Zet alle onderstaande rijen om in een JSON-lijst van strings, met één string per regel. Laat lege regels weg.

Gegevensitems
----------------

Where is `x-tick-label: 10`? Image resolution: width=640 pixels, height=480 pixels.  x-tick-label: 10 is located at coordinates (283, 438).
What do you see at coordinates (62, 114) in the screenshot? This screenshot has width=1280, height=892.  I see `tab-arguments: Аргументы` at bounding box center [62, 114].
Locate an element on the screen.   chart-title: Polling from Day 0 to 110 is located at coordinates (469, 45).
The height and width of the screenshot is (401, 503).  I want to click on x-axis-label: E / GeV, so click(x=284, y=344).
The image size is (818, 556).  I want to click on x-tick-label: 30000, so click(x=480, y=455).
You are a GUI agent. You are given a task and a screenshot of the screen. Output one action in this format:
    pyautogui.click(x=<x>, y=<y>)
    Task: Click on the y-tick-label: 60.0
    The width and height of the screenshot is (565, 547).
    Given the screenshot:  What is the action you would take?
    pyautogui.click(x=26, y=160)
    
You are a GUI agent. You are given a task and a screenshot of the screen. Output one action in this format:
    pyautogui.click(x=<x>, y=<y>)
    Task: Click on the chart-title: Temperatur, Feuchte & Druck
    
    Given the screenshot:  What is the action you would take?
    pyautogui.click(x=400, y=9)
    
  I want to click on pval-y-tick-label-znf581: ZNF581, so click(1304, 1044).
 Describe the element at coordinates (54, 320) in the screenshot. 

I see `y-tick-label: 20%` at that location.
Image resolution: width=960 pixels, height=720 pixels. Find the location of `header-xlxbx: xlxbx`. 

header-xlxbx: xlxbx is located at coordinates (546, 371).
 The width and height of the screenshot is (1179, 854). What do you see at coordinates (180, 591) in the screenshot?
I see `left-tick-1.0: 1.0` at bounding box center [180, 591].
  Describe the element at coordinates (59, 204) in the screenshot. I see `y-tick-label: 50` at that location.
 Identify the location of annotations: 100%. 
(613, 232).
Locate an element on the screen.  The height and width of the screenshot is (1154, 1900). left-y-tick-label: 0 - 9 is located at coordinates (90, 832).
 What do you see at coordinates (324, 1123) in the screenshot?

----------------

Antwoord:
[
  "Where is `x-tick-label: 10`? Image resolution: width=640 pixels, height=480 pixels.  x-tick-label: 10 is located at coordinates (283, 438).",
  "What do you see at coordinates (62, 114) in the screenshot? This screenshot has width=1280, height=892.  I see `tab-arguments: Аргументы` at bounding box center [62, 114].",
  "Locate an element on the screen.   chart-title: Polling from Day 0 to 110 is located at coordinates (469, 45).",
  "The height and width of the screenshot is (401, 503).  I want to click on x-axis-label: E / GeV, so click(x=284, y=344).",
  "The image size is (818, 556).  I want to click on x-tick-label: 30000, so click(x=480, y=455).",
  "You are a GUI agent. You are given a task and a screenshot of the screen. Output one action in this format:",
  "    pyautogui.click(x=<x>, y=<y>)",
  "    Task: Click on the y-tick-label: 60.0",
  "    The width and height of the screenshot is (565, 547).",
  "    Given the screenshot:  What is the action you would take?",
  "    pyautogui.click(x=26, y=160)",
  "You are a GUI agent. You are given a task and a screenshot of the screen. Output one action in this format:",
  "    pyautogui.click(x=<x>, y=<y>)",
  "    Task: Click on the chart-title: Temperatur, Feuchte & Druck",
  "    Given the screenshot:  What is the action you would take?",
  "    pyautogui.click(x=400, y=9)",
  "  I want to click on pval-y-tick-label-znf581: ZNF581, so click(1304, 1044).",
  " Describe the element at coordinates (54, 320) in the screenshot. ",
  "I see `y-tick-label: 20%` at that location.",
  "Image resolution: width=960 pixels, height=720 pixels. Find the location of `header-xlxbx: xlxbx`. ",
  "header-xlxbx: xlxbx is located at coordinates (546, 371).",
  " The width and height of the screenshot is (1179, 854). What do you see at coordinates (180, 591) in the screenshot?",
  "I see `left-tick-1.0: 1.0` at bounding box center [180, 591].",
  "  Describe the element at coordinates (59, 204) in the screenshot. I see `y-tick-label: 50` at that location.",
  " Identify the location of annotations: 100%. ",
  "(613, 232).",
  "Locate an element on the screen.  The height and width of the screenshot is (1154, 1900). left-y-tick-label: 0 - 9 is located at coordinates (90, 832).",
  " What do you see at coordinates (324, 1123) in the screenshot?"
]